> _Exercise prompt_: Every line of the entries below that carries the string "agent" should be copied.

> _Records to use_:
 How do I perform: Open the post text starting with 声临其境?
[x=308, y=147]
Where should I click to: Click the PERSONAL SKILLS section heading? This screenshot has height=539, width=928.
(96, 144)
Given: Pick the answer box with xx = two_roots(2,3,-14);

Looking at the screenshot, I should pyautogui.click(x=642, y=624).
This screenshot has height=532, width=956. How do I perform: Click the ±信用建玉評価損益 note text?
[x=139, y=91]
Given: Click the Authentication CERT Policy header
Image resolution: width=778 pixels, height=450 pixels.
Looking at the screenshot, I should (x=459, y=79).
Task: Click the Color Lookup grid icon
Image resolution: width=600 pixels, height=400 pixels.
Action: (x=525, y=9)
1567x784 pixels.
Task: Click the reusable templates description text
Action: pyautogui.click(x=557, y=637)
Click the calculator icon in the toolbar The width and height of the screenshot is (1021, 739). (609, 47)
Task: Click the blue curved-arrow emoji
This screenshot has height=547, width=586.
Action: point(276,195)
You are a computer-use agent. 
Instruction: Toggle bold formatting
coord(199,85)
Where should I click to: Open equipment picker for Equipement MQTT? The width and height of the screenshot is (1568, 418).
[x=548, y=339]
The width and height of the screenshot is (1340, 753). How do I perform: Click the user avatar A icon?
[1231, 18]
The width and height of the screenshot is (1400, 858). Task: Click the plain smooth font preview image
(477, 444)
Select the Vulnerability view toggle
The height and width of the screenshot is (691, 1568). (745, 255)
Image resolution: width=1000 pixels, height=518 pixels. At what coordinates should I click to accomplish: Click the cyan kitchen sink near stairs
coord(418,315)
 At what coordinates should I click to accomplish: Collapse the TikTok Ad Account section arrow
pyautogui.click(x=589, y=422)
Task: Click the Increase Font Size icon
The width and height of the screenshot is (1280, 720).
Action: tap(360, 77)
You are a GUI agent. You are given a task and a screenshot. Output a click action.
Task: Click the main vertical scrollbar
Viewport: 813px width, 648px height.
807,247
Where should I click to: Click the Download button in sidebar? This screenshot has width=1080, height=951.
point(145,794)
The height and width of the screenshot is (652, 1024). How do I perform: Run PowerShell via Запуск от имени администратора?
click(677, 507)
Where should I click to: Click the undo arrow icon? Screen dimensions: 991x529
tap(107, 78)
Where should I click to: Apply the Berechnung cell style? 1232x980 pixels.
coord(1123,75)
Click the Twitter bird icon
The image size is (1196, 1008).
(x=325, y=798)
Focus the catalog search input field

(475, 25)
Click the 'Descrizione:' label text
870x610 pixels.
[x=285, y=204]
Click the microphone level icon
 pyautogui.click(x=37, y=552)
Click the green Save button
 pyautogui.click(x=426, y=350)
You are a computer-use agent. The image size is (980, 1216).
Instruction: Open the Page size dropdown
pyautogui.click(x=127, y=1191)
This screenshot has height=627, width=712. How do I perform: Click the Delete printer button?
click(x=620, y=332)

> _Answer space_:
You are a computer-use agent. 
You are a GUI agent. You are given a task and a screenshot. Output a click action.
You are a computer-use agent. The image size is (980, 1216).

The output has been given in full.